Investigating object detection errors in endoscopic imaging of esophageal SCC and dysplasia through precision-recall analysis.
Li-Jen Chang, Kun-Hua Lee, Arvind Mukundan, Riya Karmakar, Achmad Bauravindah, Tsung-Hsien Chen, Chien-Wei Huang, Hsiang-Chen Wang
Abstract
Open AccessIntroduction: Esophageal squamous cell carcinoma (ESCC) is difficult to detect early on white-light endoscopy (WLI) because lesions are subtle and artifacts (such as glare, bubbles, text, tools) mimic pathology. Methods: This study benchmarked five object detectors including two You Only Look Once models (YOLOv5, YOLOv), Faster Region-based Convolutional Neural Networks (Faster R-CNN), Single Shot MultiBox Detector (SSD) and Real-time Detection Transformer (RT-DETR) on WLI dataset using harmonized training (from scratch, 150 epochs, identical hyperparameters) and two label configurations: a 4-label as major categories (SCC, Dysplasia, Bleeding, Inflammation) and an 11-label artifact. Evaluation used macro precision/recall/F1 at IoU 0.50 on a fixed 310-image test set. Results: Incorporating artifact classes improved overall macro metrics, with YOLOv5/YOLOv8 providing the strongest performance in the 11-label scenarios, however, class-wise findings revealed persistent recall limitations for early disease. In the 11-label analysis, Dysplasia detection remained low (YOLOv5: 88/201, 43.8%; YOLOv8: 82/201, 40.8%), and SCC was only moderate (YOLOv5: 25/44, 56.8%; YOLOv8: 24/44, 54.5%).

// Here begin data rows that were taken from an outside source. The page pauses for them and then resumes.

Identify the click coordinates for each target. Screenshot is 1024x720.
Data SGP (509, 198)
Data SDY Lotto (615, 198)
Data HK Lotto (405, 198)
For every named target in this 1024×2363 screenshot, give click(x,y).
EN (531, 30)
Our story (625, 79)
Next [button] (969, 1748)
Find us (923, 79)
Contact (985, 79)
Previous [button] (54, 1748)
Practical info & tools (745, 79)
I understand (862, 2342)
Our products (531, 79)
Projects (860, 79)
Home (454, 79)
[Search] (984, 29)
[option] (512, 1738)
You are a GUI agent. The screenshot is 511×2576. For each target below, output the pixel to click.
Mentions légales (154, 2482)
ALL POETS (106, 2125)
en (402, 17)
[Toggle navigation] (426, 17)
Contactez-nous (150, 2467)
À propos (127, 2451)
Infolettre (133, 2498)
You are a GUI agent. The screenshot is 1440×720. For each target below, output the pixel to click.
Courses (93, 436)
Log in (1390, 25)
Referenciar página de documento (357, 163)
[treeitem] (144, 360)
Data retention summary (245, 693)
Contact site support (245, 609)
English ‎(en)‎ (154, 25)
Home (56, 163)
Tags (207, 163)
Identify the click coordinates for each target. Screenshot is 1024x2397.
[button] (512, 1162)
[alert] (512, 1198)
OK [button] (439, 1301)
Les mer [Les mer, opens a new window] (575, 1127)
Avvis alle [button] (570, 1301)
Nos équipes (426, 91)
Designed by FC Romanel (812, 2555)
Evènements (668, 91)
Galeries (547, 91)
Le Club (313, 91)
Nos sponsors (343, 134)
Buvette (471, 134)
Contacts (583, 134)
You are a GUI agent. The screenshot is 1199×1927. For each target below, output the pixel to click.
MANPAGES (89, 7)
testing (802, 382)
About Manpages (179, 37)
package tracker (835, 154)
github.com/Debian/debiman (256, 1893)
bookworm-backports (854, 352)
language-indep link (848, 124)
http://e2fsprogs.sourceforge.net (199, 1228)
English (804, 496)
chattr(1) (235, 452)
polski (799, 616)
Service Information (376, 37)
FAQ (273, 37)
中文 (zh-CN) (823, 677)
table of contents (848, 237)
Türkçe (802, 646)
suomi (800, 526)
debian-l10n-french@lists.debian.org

Confusion analyses showed that errors were dominated by non-detections ("background") rather than misclassification with benign or artifact labels, while approximately one in five lesion predictions was a spurious unmatched false positive, implicating both sensitivity and specificity constraints. Discussion: These results indicate that labeling artifacts reduces non-lesion confusion but does not, by itself, recover subtle early lesions. Limitations include single-center, WLI-only data and training from scratch, future work should prioritize endoscopy-specific pretraining, explicit artifact suppression or joint segmentation, and external validation.